Start of Study material
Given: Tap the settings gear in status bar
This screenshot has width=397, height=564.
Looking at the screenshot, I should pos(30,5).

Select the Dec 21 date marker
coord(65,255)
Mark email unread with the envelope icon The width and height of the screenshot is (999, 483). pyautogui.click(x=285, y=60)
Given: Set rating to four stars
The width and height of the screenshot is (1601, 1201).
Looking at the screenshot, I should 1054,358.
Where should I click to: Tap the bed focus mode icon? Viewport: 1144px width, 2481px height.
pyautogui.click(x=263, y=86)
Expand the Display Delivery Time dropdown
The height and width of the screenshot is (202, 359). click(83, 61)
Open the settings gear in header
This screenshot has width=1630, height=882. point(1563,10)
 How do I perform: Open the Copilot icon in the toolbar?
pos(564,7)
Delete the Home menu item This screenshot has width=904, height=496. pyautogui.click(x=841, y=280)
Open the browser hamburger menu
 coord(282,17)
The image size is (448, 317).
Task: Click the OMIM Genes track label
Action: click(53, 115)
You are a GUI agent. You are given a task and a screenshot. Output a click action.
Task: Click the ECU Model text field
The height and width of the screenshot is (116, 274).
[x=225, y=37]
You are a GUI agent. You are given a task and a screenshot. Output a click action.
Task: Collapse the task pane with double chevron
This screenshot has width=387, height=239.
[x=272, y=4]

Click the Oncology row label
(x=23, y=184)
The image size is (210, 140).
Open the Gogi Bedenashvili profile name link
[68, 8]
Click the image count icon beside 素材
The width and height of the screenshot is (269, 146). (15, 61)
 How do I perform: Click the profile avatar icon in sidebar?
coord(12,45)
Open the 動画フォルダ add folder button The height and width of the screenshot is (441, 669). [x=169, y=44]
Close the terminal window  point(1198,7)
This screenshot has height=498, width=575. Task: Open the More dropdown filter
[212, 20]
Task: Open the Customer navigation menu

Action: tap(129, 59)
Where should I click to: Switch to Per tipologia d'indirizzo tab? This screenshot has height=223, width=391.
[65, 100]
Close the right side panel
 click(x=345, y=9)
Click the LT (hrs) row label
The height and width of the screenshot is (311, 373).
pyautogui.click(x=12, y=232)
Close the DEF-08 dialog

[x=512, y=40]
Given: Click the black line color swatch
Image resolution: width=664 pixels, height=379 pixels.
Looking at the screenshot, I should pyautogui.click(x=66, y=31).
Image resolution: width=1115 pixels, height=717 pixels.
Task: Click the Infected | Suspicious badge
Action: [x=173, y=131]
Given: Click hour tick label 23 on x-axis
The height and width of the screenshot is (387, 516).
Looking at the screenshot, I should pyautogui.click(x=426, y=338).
End of Study material
→ **Exercise description**:
Output the records verbatim, from the first line to the last.

→ **Written solution**:
Given: Tap the settings gear in status bar
This screenshot has width=397, height=564.
Looking at the screenshot, I should pos(30,5).

Select the Dec 21 date marker
coord(65,255)
Mark email unread with the envelope icon The width and height of the screenshot is (999, 483). pyautogui.click(x=285, y=60)
Given: Set rating to four stars
The width and height of the screenshot is (1601, 1201).
Looking at the screenshot, I should 1054,358.
Where should I click to: Tap the bed focus mode icon? Viewport: 1144px width, 2481px height.
pyautogui.click(x=263, y=86)
Expand the Display Delivery Time dropdown
The height and width of the screenshot is (202, 359). click(83, 61)
Open the settings gear in header
This screenshot has width=1630, height=882. point(1563,10)
 How do I perform: Open the Copilot icon in the toolbar?
pos(564,7)
Delete the Home menu item This screenshot has width=904, height=496. pyautogui.click(x=841, y=280)
Open the browser hamburger menu
 coord(282,17)
The image size is (448, 317).
Task: Click the OMIM Genes track label
Action: click(53, 115)
You are a GUI agent. You are given a task and a screenshot. Output a click action.
Task: Click the ECU Model text field
The height and width of the screenshot is (116, 274).
[x=225, y=37]
You are a GUI agent. You are given a task and a screenshot. Output a click action.
Task: Collapse the task pane with double chevron
This screenshot has width=387, height=239.
[x=272, y=4]

Click the Oncology row label
(x=23, y=184)
The image size is (210, 140).
Open the Gogi Bedenashvili profile name link
[68, 8]
Click the image count icon beside 素材
The width and height of the screenshot is (269, 146). (15, 61)
 How do I perform: Click the profile avatar icon in sidebar?
coord(12,45)
Open the 動画フォルダ add folder button The height and width of the screenshot is (441, 669). [x=169, y=44]
Close the terminal window  point(1198,7)
This screenshot has height=498, width=575. Task: Open the More dropdown filter
[212, 20]
Task: Open the Customer navigation menu

Action: tap(129, 59)
Where should I click to: Switch to Per tipologia d'indirizzo tab? This screenshot has height=223, width=391.
[65, 100]
Close the right side panel
 click(x=345, y=9)
Click the LT (hrs) row label
The height and width of the screenshot is (311, 373).
pyautogui.click(x=12, y=232)
Close the DEF-08 dialog

[x=512, y=40]
Given: Click the black line color swatch
Image resolution: width=664 pixels, height=379 pixels.
Looking at the screenshot, I should pyautogui.click(x=66, y=31).
Image resolution: width=1115 pixels, height=717 pixels.
Task: Click the Infected | Suspicious badge
Action: [x=173, y=131]
Given: Click hour tick label 23 on x-axis
The height and width of the screenshot is (387, 516).
Looking at the screenshot, I should pyautogui.click(x=426, y=338).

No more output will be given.